Beinn Ime was my second target of the day. At 1,011m (3,316ft), it’s the highest peak in the Arrochar Alps and has a fine summit with full 360-degree views. There was a big descent from Beinn Narnain , followed by a big reascent up to Beinn Ime, but I was making good progress and loving every step, the previous day’s walk around the Snowdon Horseshoe seemed like weeks ago!
My final summit of the day was the infamous Cobbler, which I hadn’t originally planned to do today. Despite not having Munro status, it’s easily the most popular and well-known peak in the range. Its profile is very ‘alp-esque’ and I imagine the name ‘Arrochar Alps’ originated from this peak. The car park here is quite pricey and payable by the hour, and I’d only paid for six hours, having initially planned to do just the two Munros. When I got down from Beinn Ime, I checked the time and debated whether it was worth the risk getting a ticket. It was tight, but I decided to go for it.

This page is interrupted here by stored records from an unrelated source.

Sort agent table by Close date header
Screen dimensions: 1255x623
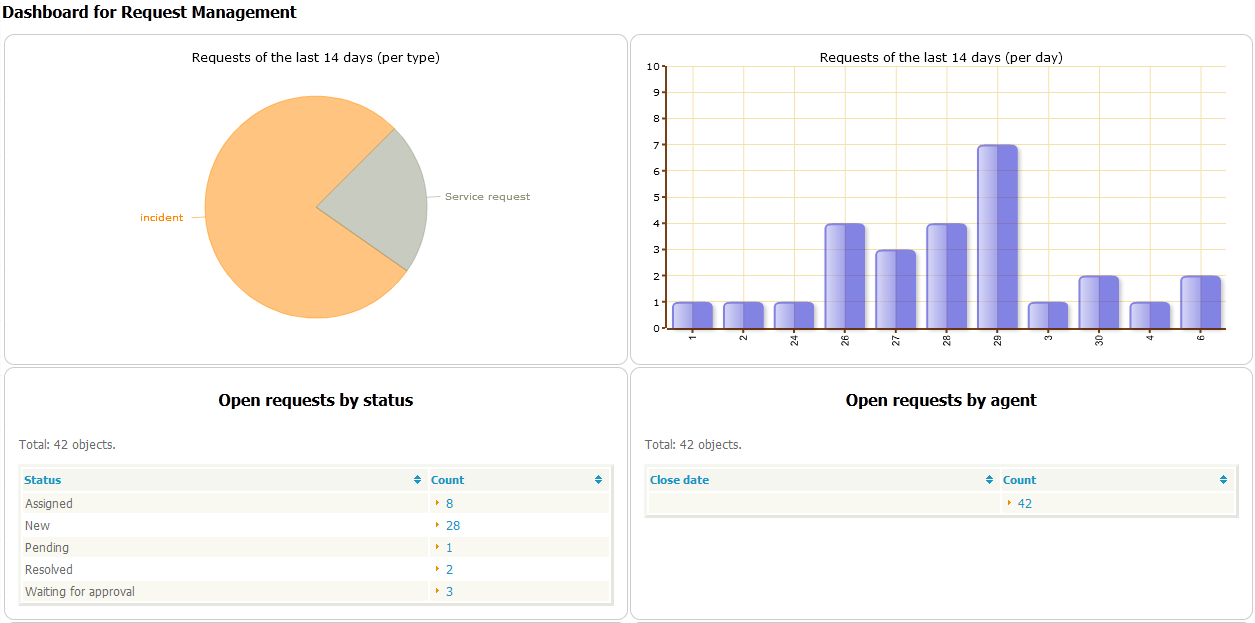coord(679,480)
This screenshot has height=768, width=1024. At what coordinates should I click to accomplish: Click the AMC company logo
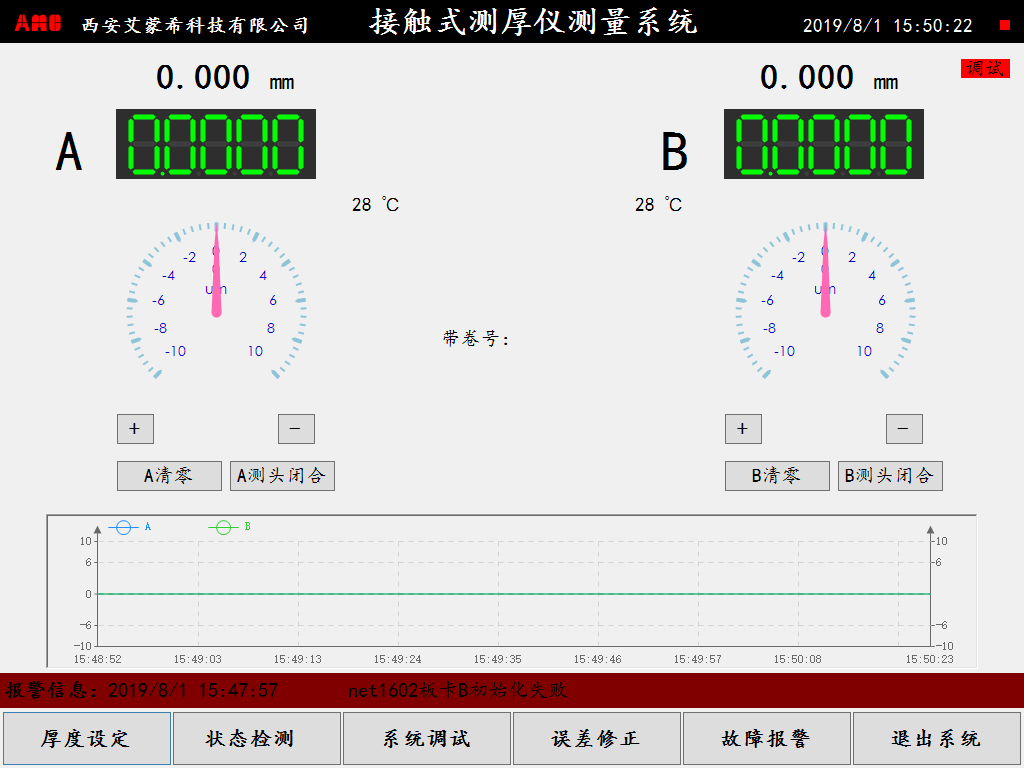tap(38, 24)
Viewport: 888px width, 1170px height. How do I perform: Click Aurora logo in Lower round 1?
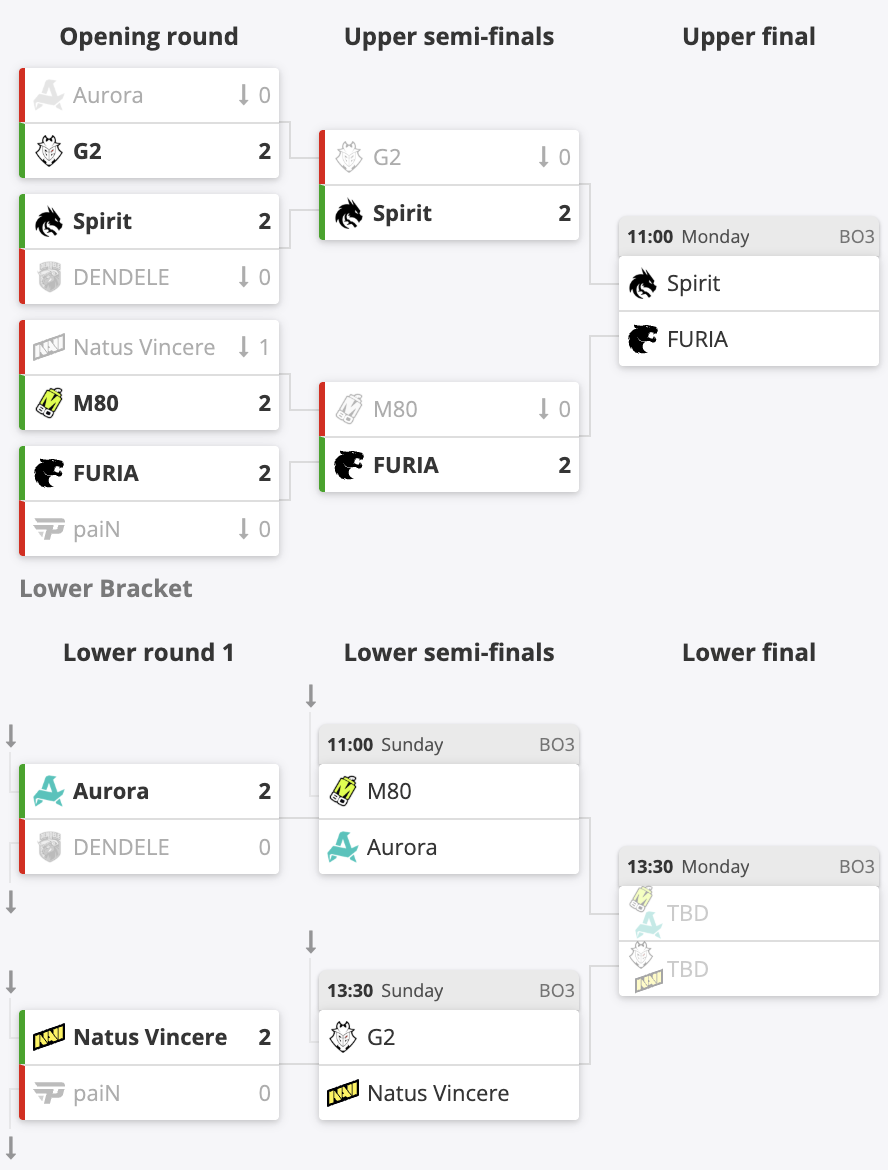click(49, 791)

I scooted up (or rather huffed and puffed my way up, it’s very steep!) and it was an absolute joy to be back up there. To my surprise, Nala and I had the summit entirely to ourselves. I didn’t go for the true summit, which involves an exposed scramble known as ‘threading the needle’ which isn’t for me, but I’ve watched others do it and it must be an incredible feeling for those brave enough. The route down took a little longer than I remembered and time was getting on. I ended up running the last section of the walk, worried about getting a parking ticket and arrived back at the van bang on the time my ticket ran out!
After the walk, I drove to Inveruglas on the shores of Loch Lomond, where campers are permitted to park overnight in a lovely wooded area by the loch. I had the place completely to myself and sat in the van with the door open, looking out over Loch Lomond, enjoying a delicious wild boar sausage roll I’d picked up from Tebay Services the day before. Absolute bliss.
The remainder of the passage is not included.